**** Seção de texto

Dessa maneira, a cruz revela diante de todo o Universo a misericórdia e também a justiça de Deus ao declarar como justo aquele que foi maculado pela injustiça (Rm 3:26). Ao declarar que o pecador é justo, Deus não mente nem se engana. Fala a verdade, pois o caráter perfeito de Cristo é atribuído a nós, pecadores. O farrapo imundo é trocado pelas vestes de glória. Por isso, é feliz aquele a quem Deus não atribui transgressão (Rm 4:7).
Se a justificação fosse baseada naquilo que fazemos, teríamos sérios motivos para temer e nos desesperar, pois nossos melhores esforços sempre estão aquém do padrão divino. Mas sabendo que a justificação se baseia naquilo que Deus realiza por nós, não há o que temer.6 “E, agora que fomos aceitos por Deus por meio da morte de Cristo na cruz, é mais certo ainda que ficaremos livres, por meio dele, do castigo de Deus” (Rm 5:9 – NTLH).
Quando recebemos a graça de Cristo em nossa vida, estamos livres da condenação (Rm 8:1). Mas a bênção é ainda maior. Também somos adotados como filhos na família de Deus (Rm 8:14-17). Como a ovelha perdida que foi reintegrada ao rebanho do bom pastor, ou como o filho pródigo aceito pelo pai amoroso (Lc 15), temos o privilégio de ser chamados filhos de Deus.
Obediência pela fé
Ainda nos resta uma pergunta: Como deve ser a vida de um filho de Deus, aceito em Sua família pela graça meritória de Cristo? Se a graça cobre seus pecados, ele se tornará um pecador despreocupado com as consequências de seus atos? Ou será alguém perfeito, livre de pecados depois de alcançar sua nova posição diante do Pai?
O apóstolo Paulo nos ajuda a responder aos dois questionamentos. Em primeiro lugar, não podemos nos conformar à vida de pecado, confiando em uma suposta graça transigente com a indiferença ao chamado de Cristo. “Permaneceremos no pecado, para que seja a graça mais abundante? De modo nenhum! Como viveremos ainda no pecado, nós os que para ele morremos?” (Rm 6:1 e 2). Na realidade, o professo cristão que vive na prática do pecado, menosprezando de forma consciente e obstinada as claras orientações da Palavra de Deus, invalida em sua própria vida o sacrifício de Cristo (Hb 10:26).

********
**** Bloco de dados

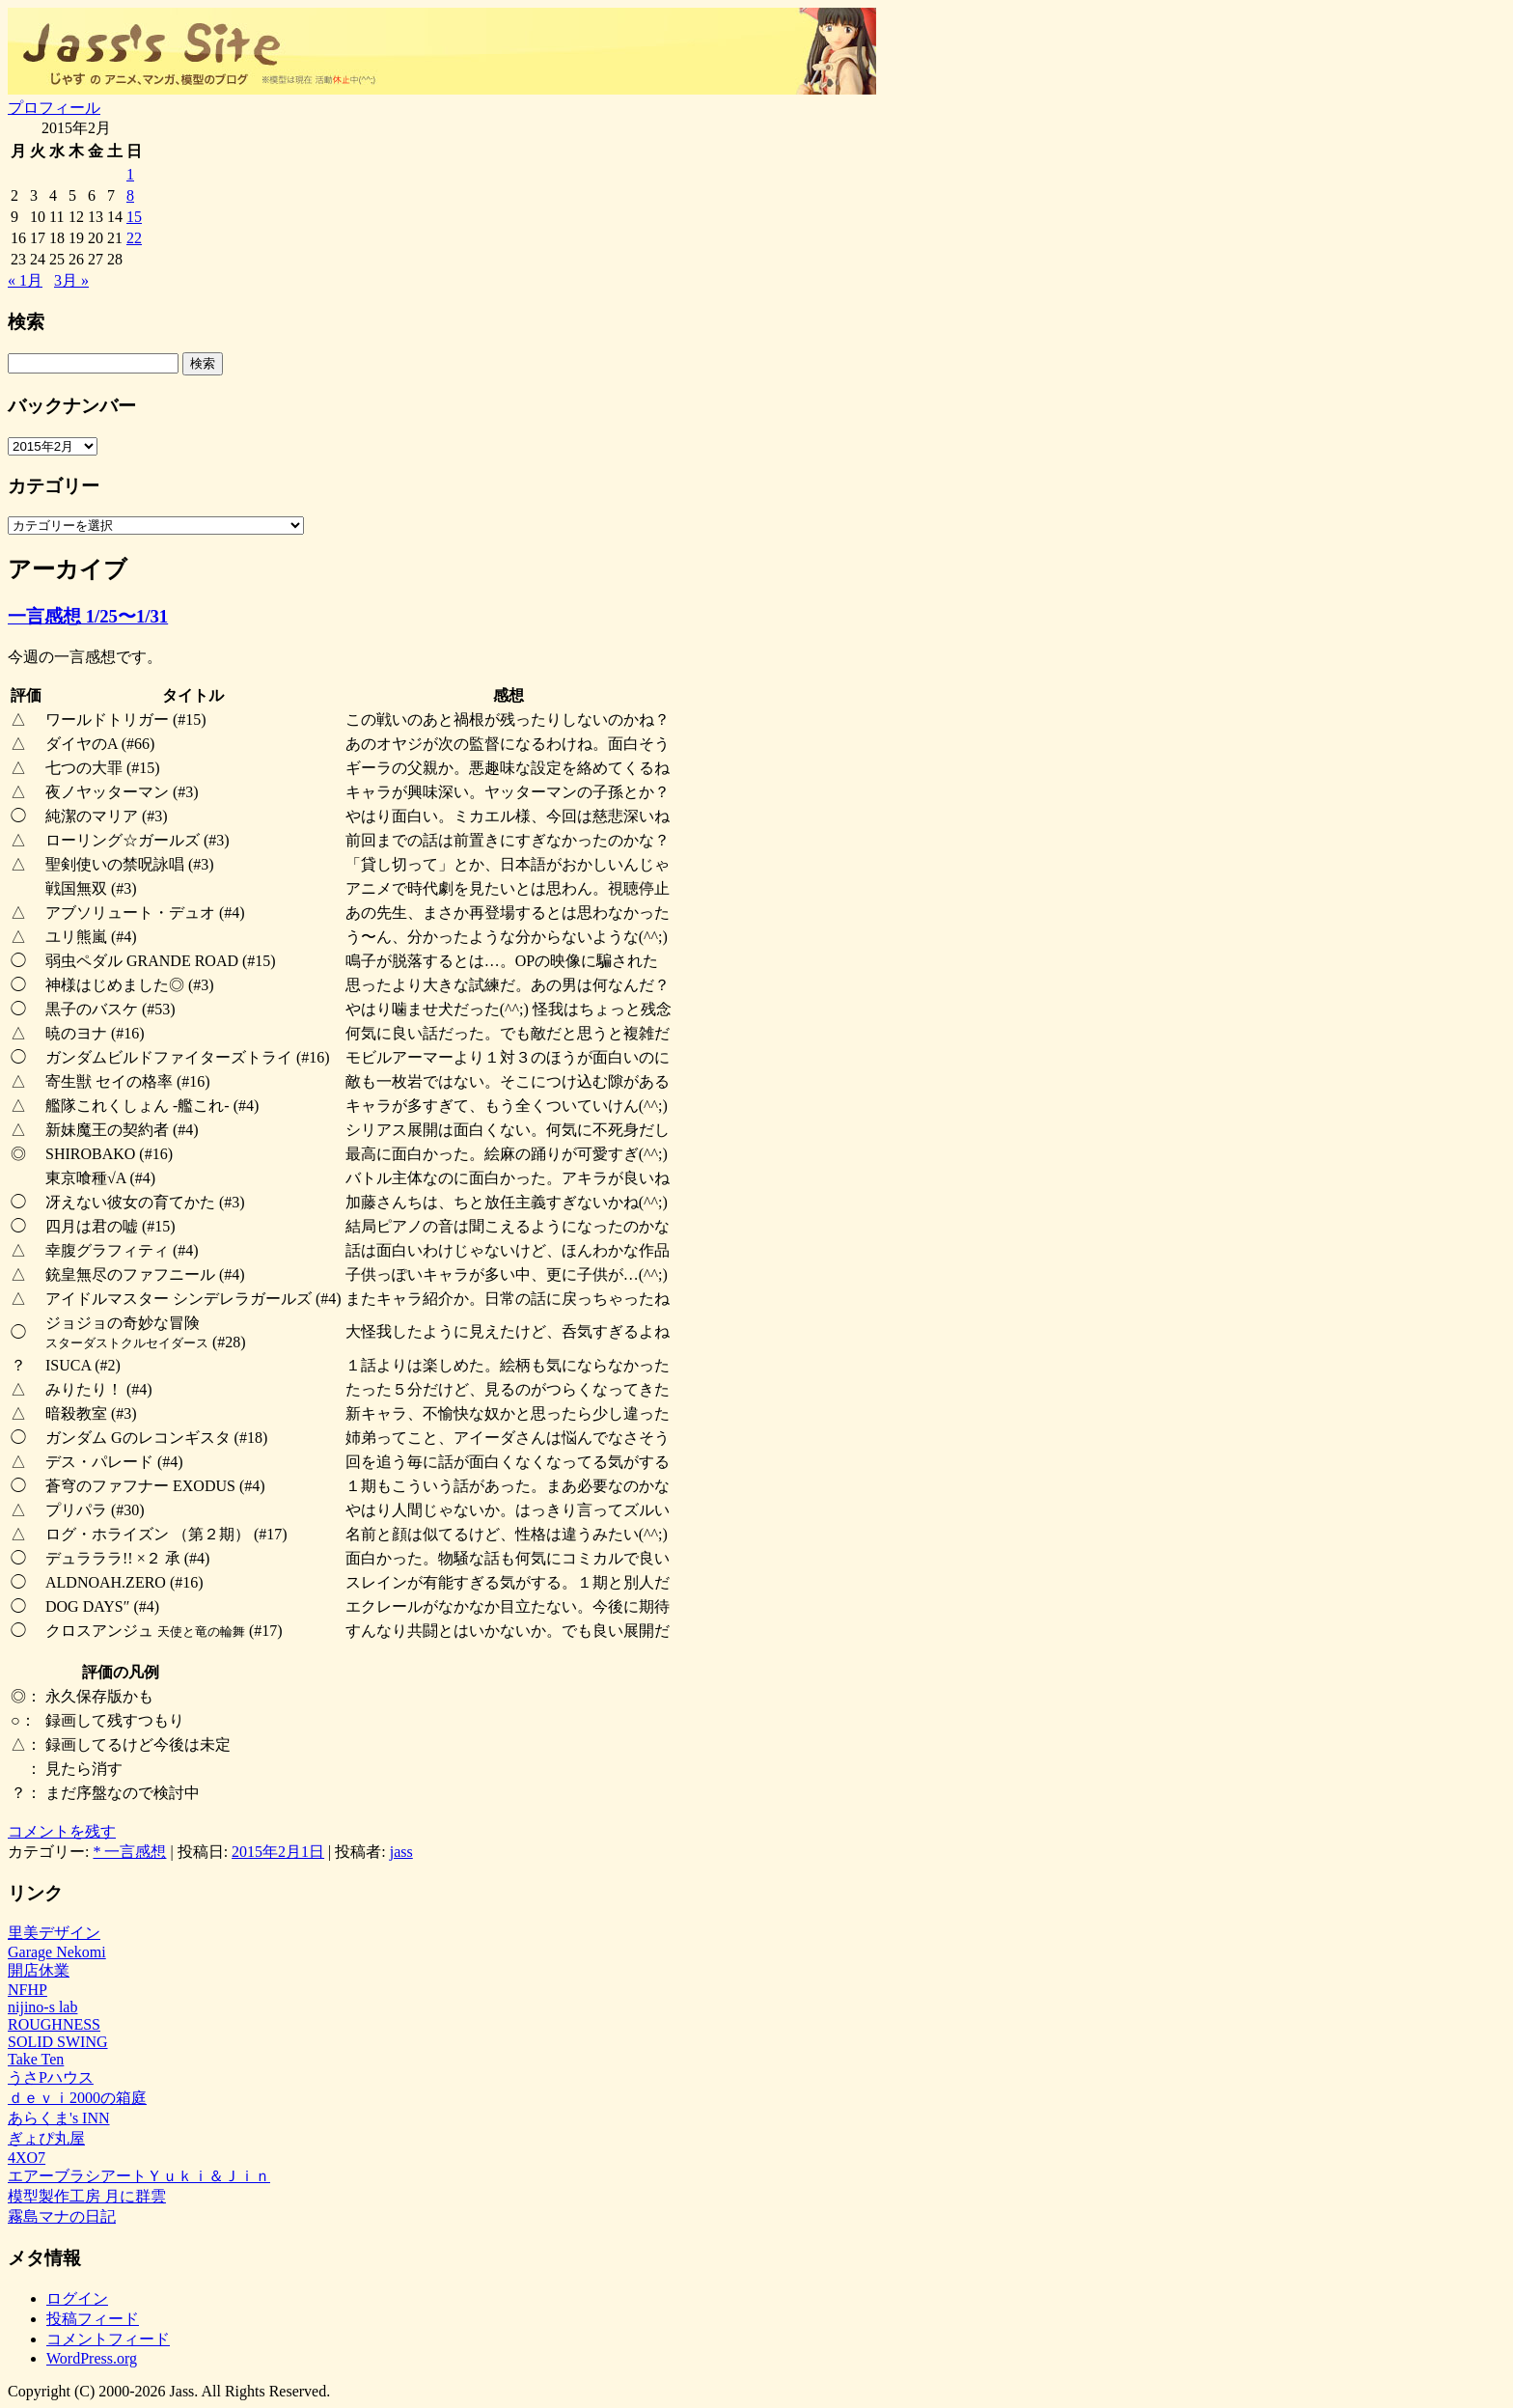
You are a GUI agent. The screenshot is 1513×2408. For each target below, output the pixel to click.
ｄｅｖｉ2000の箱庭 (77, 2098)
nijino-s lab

********

### Lista de tarefas
1/ Liste, na ordem em que aparecem, todas as referências bíblicas que o texto sobre a justificação traz entre parênteses.
2/ Reproduza o trecho do texto sobre a justificação que vai de "Obediência pela fé" até "diante do Pai?", inclusive.

### Lista de soluções
1/
- Rm 3:26
- Rm 4:7
- Rm 5:9 – NTLH
- Rm 8:1
- Rm 8:14-17
- Lc 15
- Rm 6:1 e 2
- Hb 10:26

2/
Obediência pela fé
Ainda nos resta uma pergunta: Como deve ser a vida de um filho de Deus, aceito em Sua família pela graça meritória de Cristo? Se a graça cobre seus pecados, ele se tornará um pecador despreocupado com as consequências de seus atos? Ou será alguém perfeito, livre de pecados depois de alcançar sua nova posição diante do Pai?